Avellum, working with White & Case, has advised the Ministry of Finance of Ukraine on a USD 20 billion loan from the U.S. Department of the Treasury provided under the EUR 45 billion G7 Extraordinary Revenue Acceleration Loans for Ukraine initiative.
According to Avellum, the “US ERA Loan represents a first-of-its-kind ERA loans, which will be repaid from the windfall proceeds earned from Russia’s immobilized assets as non-repayable financial support out of the Ukraine Loan Cooperation Mechanism, adopted by the European Union. The ERA Loans for Ukraine Initiative has been designed so that these loans can be repaid without recourse to Ukraine, with funds for servicing and repaying the loans to be derived from the ULCM. The ULCM, administered by the European Commission, will itself be funded from extraordinary net profits generated by central securities depositories in the European Union and (potentially) other G7 countries on Russian Central Bank assets and reserves, which were immobilized in the international clearing systems shortly after Russia’s invasion of Ukraine.”
Moreover, the firm reports that the loan is also “supported by a guarantee from the U.S. Agency for International Development.
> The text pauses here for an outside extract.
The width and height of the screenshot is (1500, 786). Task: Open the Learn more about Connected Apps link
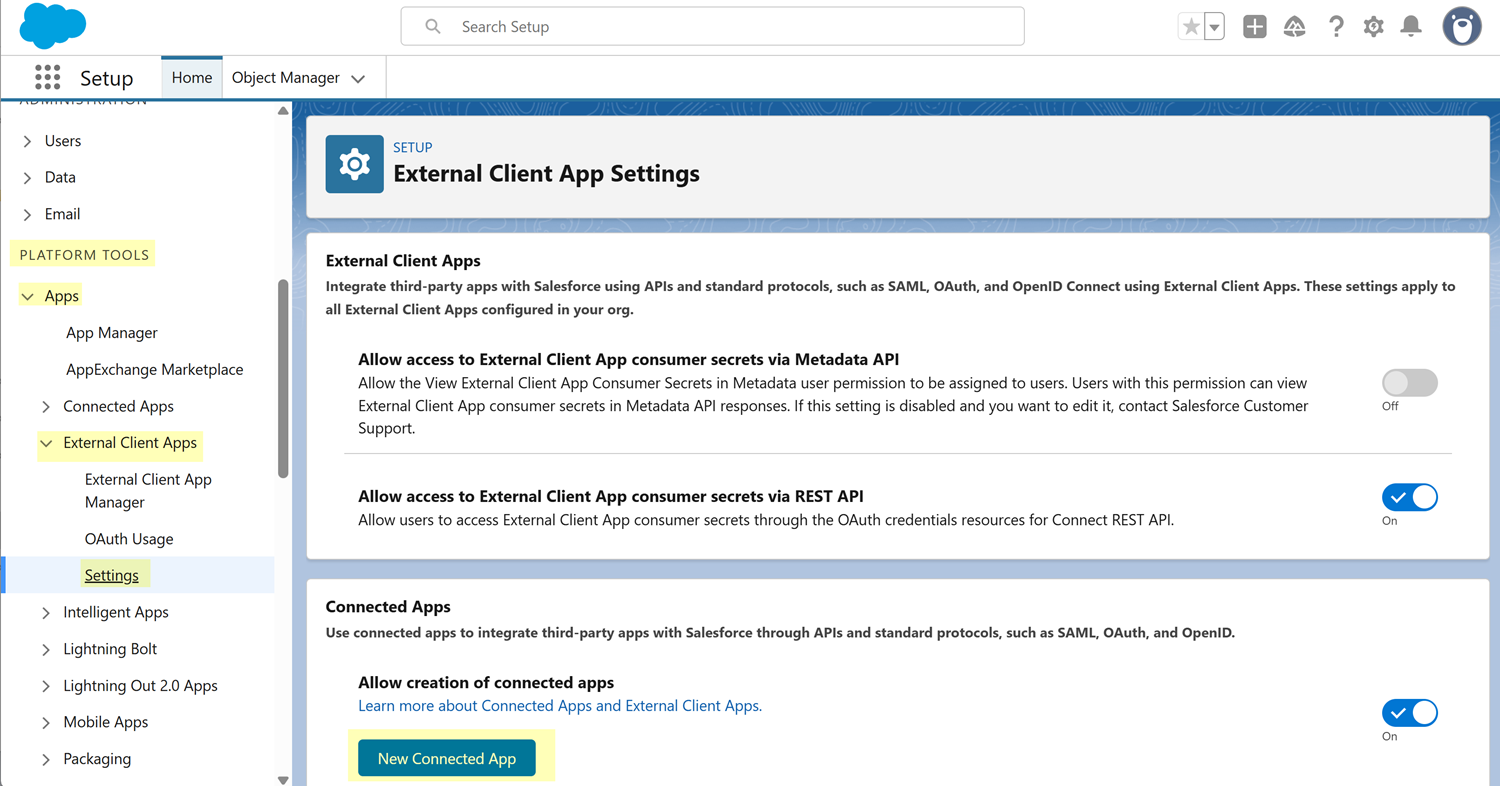pos(560,706)

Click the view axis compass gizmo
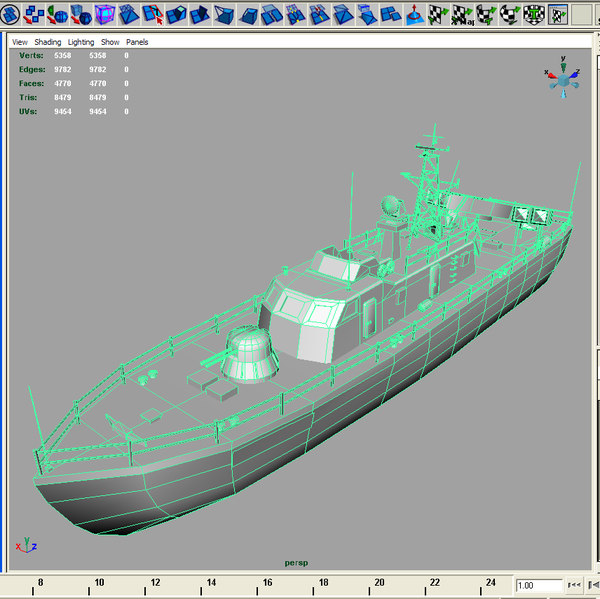[563, 81]
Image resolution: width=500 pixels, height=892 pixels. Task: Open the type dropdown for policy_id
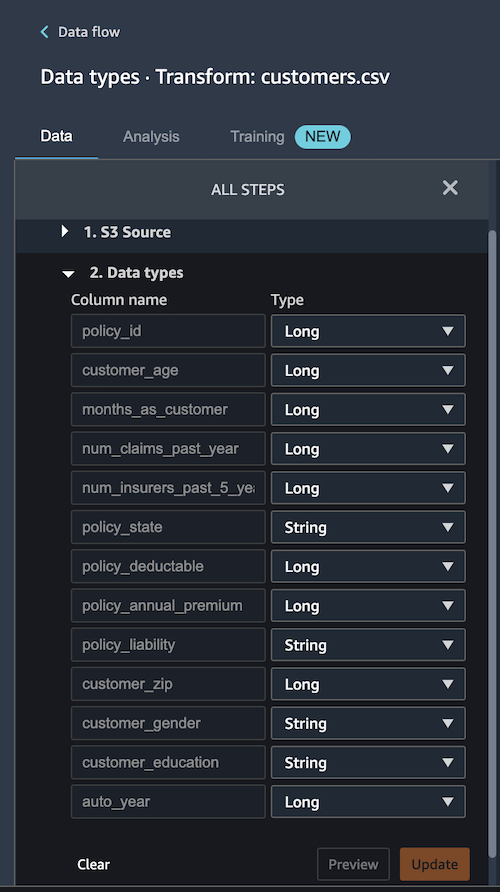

The funds will be disbursed through the World Bank’s Facilitation of Resources to Invest in Strengthening Ukraine Financial Intermediary Fund and will be used to bolster Ukraine’s economy, rebuild critical infrastructure, and support essential budget needs.”
The Avellum team included Senior Partner Glib Bondar, Of-Counsel Yurii Krasnoliudskyi Managing Associate Mariana Veremchuk, and Associates Andrii Kroshko, Nikita Tipikin-Holovko, and Elina Kryhan.